**WORK TO COMPLETE:** Every line from the line containing "Screen dimensions: 1600x903" through the final line below must be returned exactly, and no other line.
--
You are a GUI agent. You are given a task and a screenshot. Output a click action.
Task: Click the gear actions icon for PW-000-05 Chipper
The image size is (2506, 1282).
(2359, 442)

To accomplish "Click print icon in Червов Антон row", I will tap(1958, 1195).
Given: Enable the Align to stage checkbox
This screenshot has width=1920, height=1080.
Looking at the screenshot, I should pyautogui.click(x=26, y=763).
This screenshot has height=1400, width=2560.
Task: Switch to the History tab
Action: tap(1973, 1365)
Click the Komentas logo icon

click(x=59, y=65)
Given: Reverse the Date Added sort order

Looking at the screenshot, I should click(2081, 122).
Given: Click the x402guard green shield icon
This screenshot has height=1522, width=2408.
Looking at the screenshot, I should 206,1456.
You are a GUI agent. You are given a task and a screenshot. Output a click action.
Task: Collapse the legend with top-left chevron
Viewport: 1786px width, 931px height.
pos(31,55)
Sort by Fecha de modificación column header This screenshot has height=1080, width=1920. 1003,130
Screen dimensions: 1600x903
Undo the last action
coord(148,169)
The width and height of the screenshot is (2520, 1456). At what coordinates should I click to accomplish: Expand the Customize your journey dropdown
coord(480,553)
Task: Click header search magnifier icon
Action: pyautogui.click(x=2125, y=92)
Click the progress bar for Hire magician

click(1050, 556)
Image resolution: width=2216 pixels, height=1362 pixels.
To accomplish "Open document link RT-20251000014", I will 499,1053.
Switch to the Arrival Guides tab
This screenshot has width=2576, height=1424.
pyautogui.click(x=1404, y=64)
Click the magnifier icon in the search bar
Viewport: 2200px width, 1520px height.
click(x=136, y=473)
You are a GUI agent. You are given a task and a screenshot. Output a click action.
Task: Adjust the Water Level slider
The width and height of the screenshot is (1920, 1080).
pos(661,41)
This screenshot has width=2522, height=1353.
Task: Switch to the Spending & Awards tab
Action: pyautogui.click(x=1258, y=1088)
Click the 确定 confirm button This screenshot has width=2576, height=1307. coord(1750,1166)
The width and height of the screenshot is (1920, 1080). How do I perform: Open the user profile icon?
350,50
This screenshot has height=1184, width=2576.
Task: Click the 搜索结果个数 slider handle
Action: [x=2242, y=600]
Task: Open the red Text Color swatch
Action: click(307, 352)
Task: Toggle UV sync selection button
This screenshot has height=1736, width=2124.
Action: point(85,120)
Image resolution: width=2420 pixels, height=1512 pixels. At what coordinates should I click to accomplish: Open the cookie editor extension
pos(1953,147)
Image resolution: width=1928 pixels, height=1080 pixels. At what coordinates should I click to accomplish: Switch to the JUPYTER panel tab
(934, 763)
--
**SOLUTION FOR THIS TASK:**
Screen dimensions: 1600x903
Undo the last action
coord(148,169)
The width and height of the screenshot is (2520, 1456). At what coordinates should I click to accomplish: Expand the Customize your journey dropdown
coord(480,553)
Task: Click header search magnifier icon
Action: pyautogui.click(x=2125, y=92)
Click the progress bar for Hire magician

click(1050, 556)
Image resolution: width=2216 pixels, height=1362 pixels.
To accomplish "Open document link RT-20251000014", I will 499,1053.
Switch to the Arrival Guides tab
This screenshot has width=2576, height=1424.
pyautogui.click(x=1404, y=64)
Click the magnifier icon in the search bar
Viewport: 2200px width, 1520px height.
click(x=136, y=473)
You are a GUI agent. You are given a task and a screenshot. Output a click action.
Task: Adjust the Water Level slider
The width and height of the screenshot is (1920, 1080).
pos(661,41)
This screenshot has width=2522, height=1353.
Task: Switch to the Spending & Awards tab
Action: pyautogui.click(x=1258, y=1088)
Click the 确定 confirm button This screenshot has width=2576, height=1307. coord(1750,1166)
The width and height of the screenshot is (1920, 1080). How do I perform: Open the user profile icon?
350,50
This screenshot has height=1184, width=2576.
Task: Click the 搜索结果个数 slider handle
Action: [x=2242, y=600]
Task: Open the red Text Color swatch
Action: click(307, 352)
Task: Toggle UV sync selection button
This screenshot has height=1736, width=2124.
Action: point(85,120)
Image resolution: width=2420 pixels, height=1512 pixels. At what coordinates should I click to accomplish: Open the cookie editor extension
pos(1953,147)
Image resolution: width=1928 pixels, height=1080 pixels. At what coordinates should I click to accomplish: Switch to the JUPYTER panel tab
(934, 763)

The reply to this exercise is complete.